Human adult stem cells as the target cells for the initiation of carcinogenesis and for the generation of "cancer stem cells"

Abstract

The inference to stem cells has been found in ancient myths and the concept of stem cells has existed in the fields of plant biology, developmental biology and embryology for decades. In the field of cancer research, the stem cell theory was one of the earliest hypotheses on the origin of a cancer from a single cell. However, an opposing hypothesis had it that an adult differentiated somatic cell could "de-differentiate" to become a cancer cell. Only within the last decade, via the "cloning" of Dolly, the sheep, did the field of stem cell biology really trigger an exciting revolution in biological research. The isolation of human embryonic stem cells has created a true revolution in the life sciences that has led to the hope that these human stem cells could lead to (a) basic science understanding of gene regulation during differentiation and development; (b) stem cell therapy; (c) gene therapy via stem cells; (d) the use of stem cells for drug discovery; (e) screening for toxic effects of chemicals; and (f) understand the aging and diseases of aging processes.

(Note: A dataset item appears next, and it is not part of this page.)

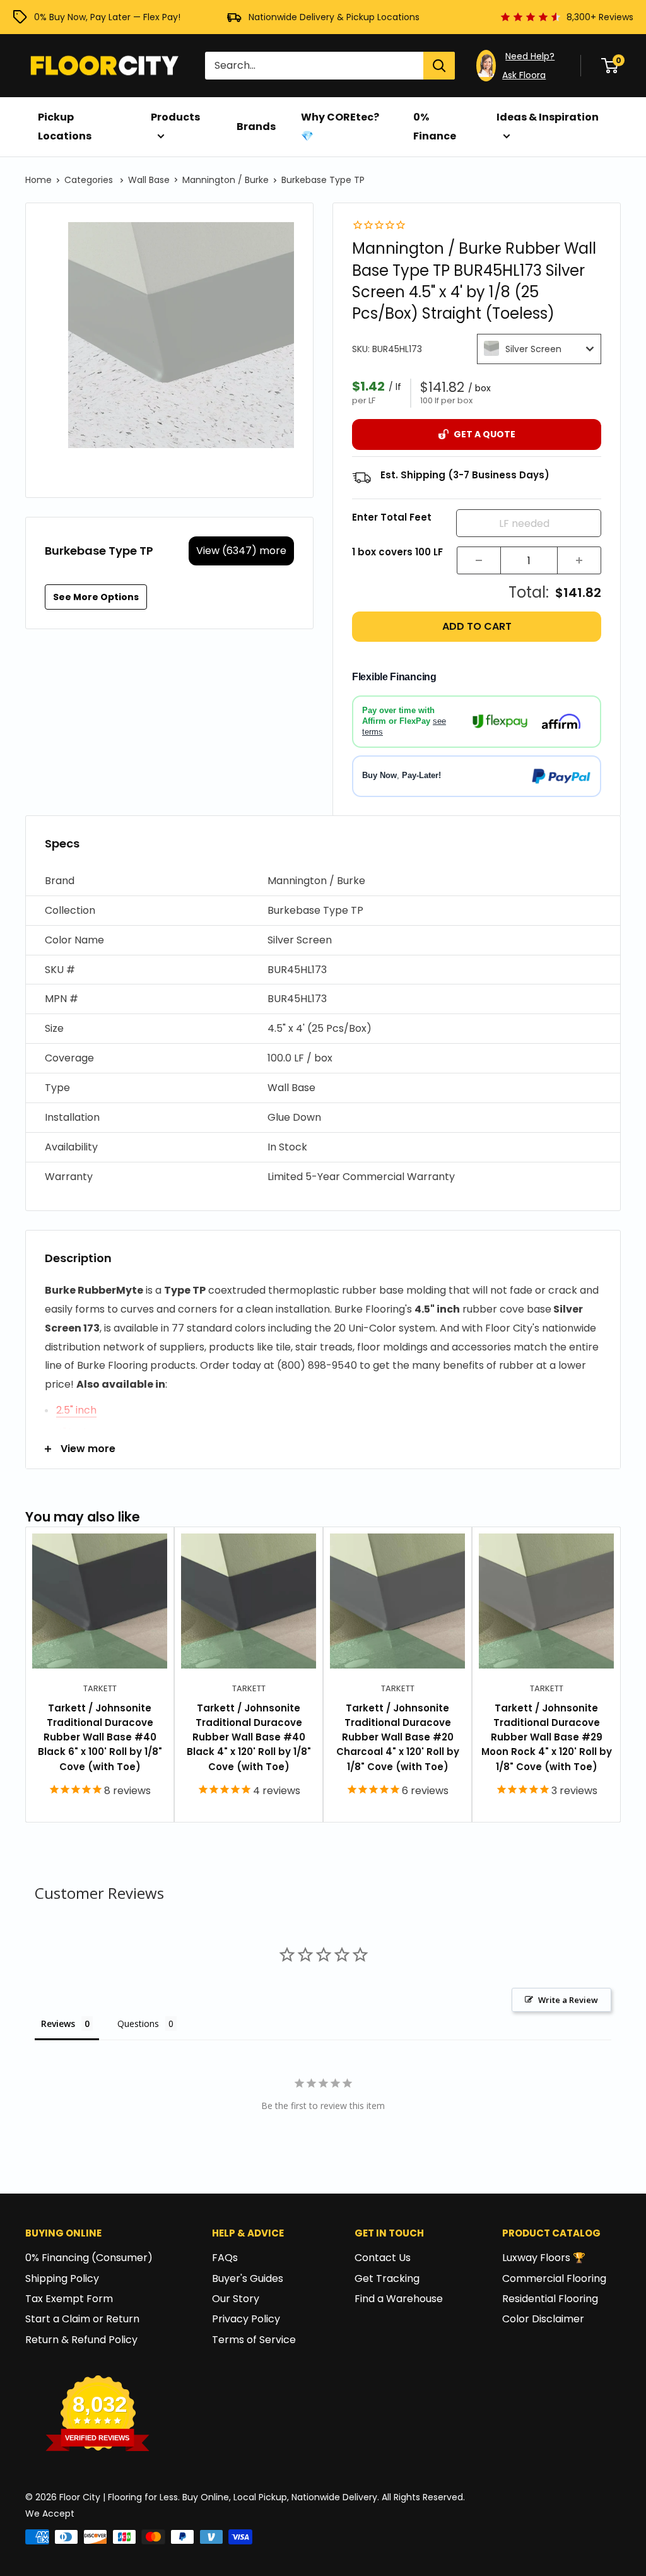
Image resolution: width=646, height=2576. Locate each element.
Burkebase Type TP (323, 180)
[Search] (439, 66)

Keywords: Adult stem cells; De-differentiation theory; Initiation/promotion/progression hypothesis of carcinogenesis; Oct-4; Re-programming; Stem cell theory of carcinogenesis; iPS cells.

Fig. 1.

Diagram illustrating the potential origin of two types of non-gap junctional communicating cancer cells, either due to the original target cell being an adult stem cell that did not transcriptionally express its connexin genes (HeLa and MCF-7- type tumors). Many cancer cells have expressed connexins, but they have non-functional gap junctions. This could be due either to mutations or posttranslationally modified connexin proteins, caused by expressed oncogenes. These tumor cells might have been derived from adult stem cells that expressed connexins before the loss of Oct-4A expression, due to induced partial differentiation by micro-environment changes.

Fig. 2.

In this diagram, a normal adult stem cell is shown dividing asymmetrically to form one daughter that is committed to ultimately terminally differentiate. The other daughter is designated to be identical to its mother adult stem cell (Oct-4+). If that adult stem cell is exposed to some condition that prevents asymmetrical cell division, but does not suppress the Oct-4 expression, it is operationally an initiated cell. That is, if mitotically stimulated to divide, it divides symmetrically to form two initiated, non-terminally differentiated cell. Initiation is, then, defined as the process that prevents an “immortal” normal adult stem cell to terminally differentiate or become “mortal”. These adult initiated stem cells are still Oct-4 positive or benign cancer stem cells. As these initiated Oct-4+ cells are stimulated to proliferate and resist apoptosis, the growing benign tumor micro-environment changes, some of these initiated Oct-4+ cells can partially differentiate into “cancer non-stem cells” [Oct-4 negative]. Eventually, additional stable mutational or epigenetic events occur, providing the benign Oct-4+ cancer stem cells to become invasive, metastatic “cancer stem cells”.

Fig. 3.

The diagram tries to incorporate a “systems” aspect of how a physical, chemical or biological agent could affect a multi-cellular organism. At non-cytotoxic concentrations or doses, an agent could simultaneously trigger oxidative stress in both the cells of the immune tissues and the epithelial/ endothelial/ stromal cells in various organs. Upon induction of reactive oxygen species (ROS) and of oxidative stress induction of intra-cellular signaling in various cell types of the complex immune system, various cytokines would interact on tissues, containing the three fundamental cell types (adult stem cells, progenitor and terminally-differentiated cells). Given that these cells would have been exposed to the toxic agent and that they, also, would have reacted to the agent differentially because of their different physiological/phenotypic state, the interaction of all three types could be very different (e.g., the normal stem cells might be induced to proliferate asymmetrically; any initiated pre-cancerous stem cell might proliferate symmetrically; the progenitor cells might be induced to proliferate symmetrically and to migrate, as in wound healing; and the terminally differentiated cell might adaptively respond or to apoptose) in response to the inflammatory signal. In summary, each cell type of the immune system and of the various organ tissues, with their different expressed genes and cellular physiology, will respond differently to sub-lethal exposure to agents inducing oxidative stress triggered intra-cellular signaling and epigenetic alterations. The interaction of inflammatory agents on pre-exposed organ epithelial cells could be an additive effect, a synergistic response or possibly, even an antagonistic effect. This could explain the wide range of diseases in which the inflammatory process seems to play a prominent role.